【ポイント】

  1. 会社がマスクを支給するのであれば、従業員へのマスク着用指示は業務命令として行うことが可能
  2. 会社がマスクを支給しないのであれば、従業員へのマスク着用指示を行うことは難しい
  3. 会社がマスクを支給した上でマスク着用を指示したにもかかわらず着用を無視した場合には、業務命令違反になりうる

【相談例】

新型コロナウイルス感染症対応のために、出社する従業員にはマスク着用をお願いしたいと思いますが、このような業務命令は可能でしょうか。

【回答】

会社が従業員のためにマスクを支給することを前提とするのであれば、従業員にマスク着用を命じることは安全配慮義務の履行として可能と考えられます。

もっとも、会社がマスクを支給せずに従業員の自己負担でマスクを用意させるのであれば、事実上マスクを用意できない従業員も生じることになり、マスク着用を業務命令として出すことはできないでしょう。

【解説】

安全配慮義務とマスク着用の業務命令

新型コロナウイルス感染症対策の一つとして、マスクの着用が推奨されています。

会社が従業員に対する安全配慮義務の一環として、マスクを支給した上で従業員にマスクの着用を指示することは、業務命令として可能と考えられます。

マスクを従業員の自己負担で用意させる場合

一方、会社がマスクを支給せず従業員の自己負担でマスクを用意させるのであれば、事実上マスクを用意できない従業員も生じることになり、マスク着用を業務命令として出すことはできないでしょう。

業務命令に従わない場合の対応

なお、会社のマスク着用指示に従業員が従わない場合の対応ですが、会社がマスクを支給したにもかかわらず従業員が着用しないのであれば、業務命令違反ということになります。会社の業務命令違反という場合には、懲戒事由にも該当しうることになります。

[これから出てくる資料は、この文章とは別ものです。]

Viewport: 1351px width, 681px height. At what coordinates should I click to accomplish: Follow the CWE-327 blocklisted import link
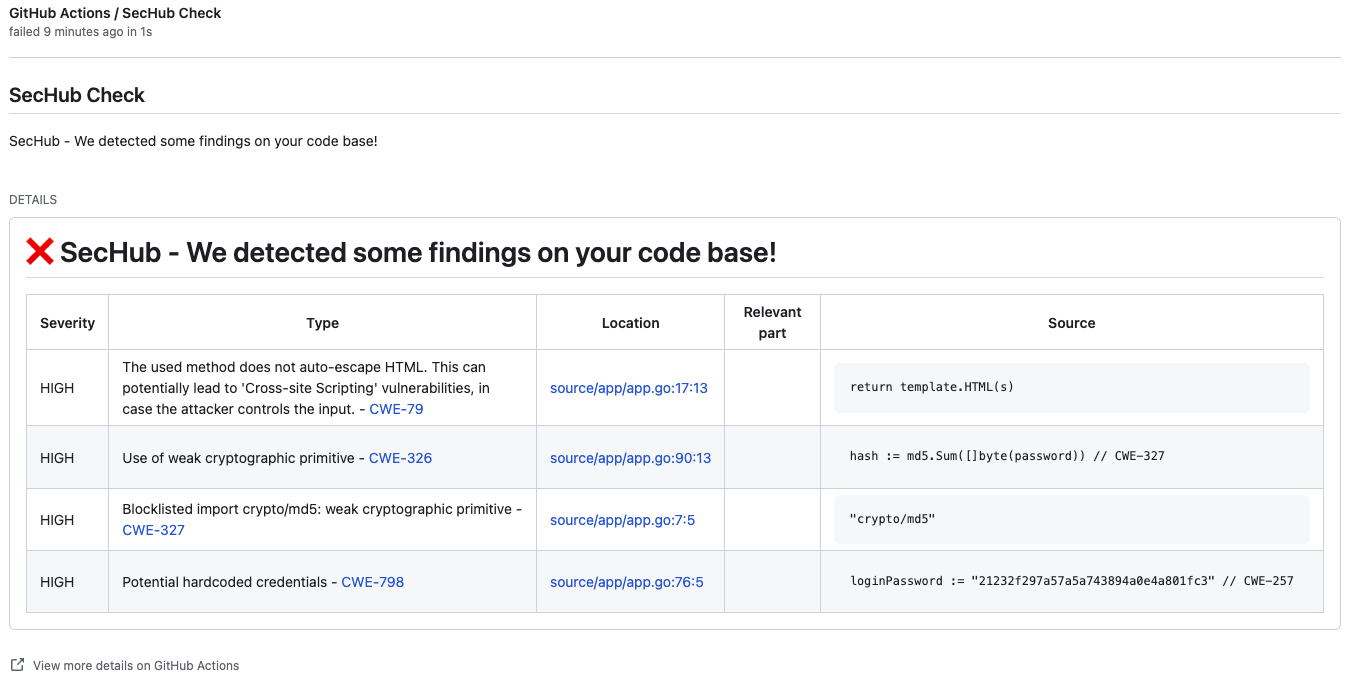[153, 530]
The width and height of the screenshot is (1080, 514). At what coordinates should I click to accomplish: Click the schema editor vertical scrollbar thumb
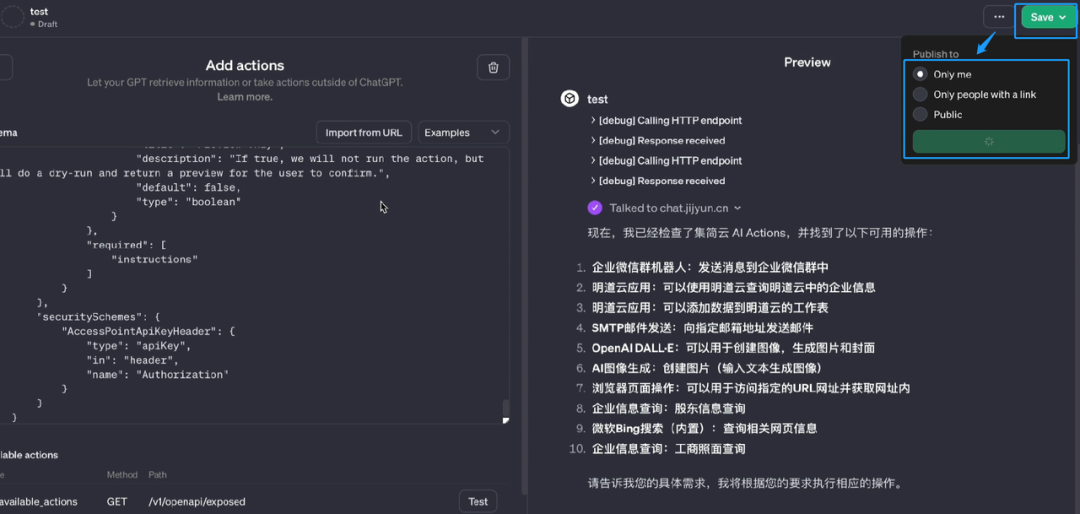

もっとも、マスク着用指示は、あくまでも従業員の健康を考慮した安全配慮義務の一環として行っているものですから、従業員にも趣旨を理解して応じてもらうように説明することが望ましいといえます。

一方、会社がマスクを支給していない場合には、そもそも従業員に対してマスク着用の指示をすること自体ができないと考えられます。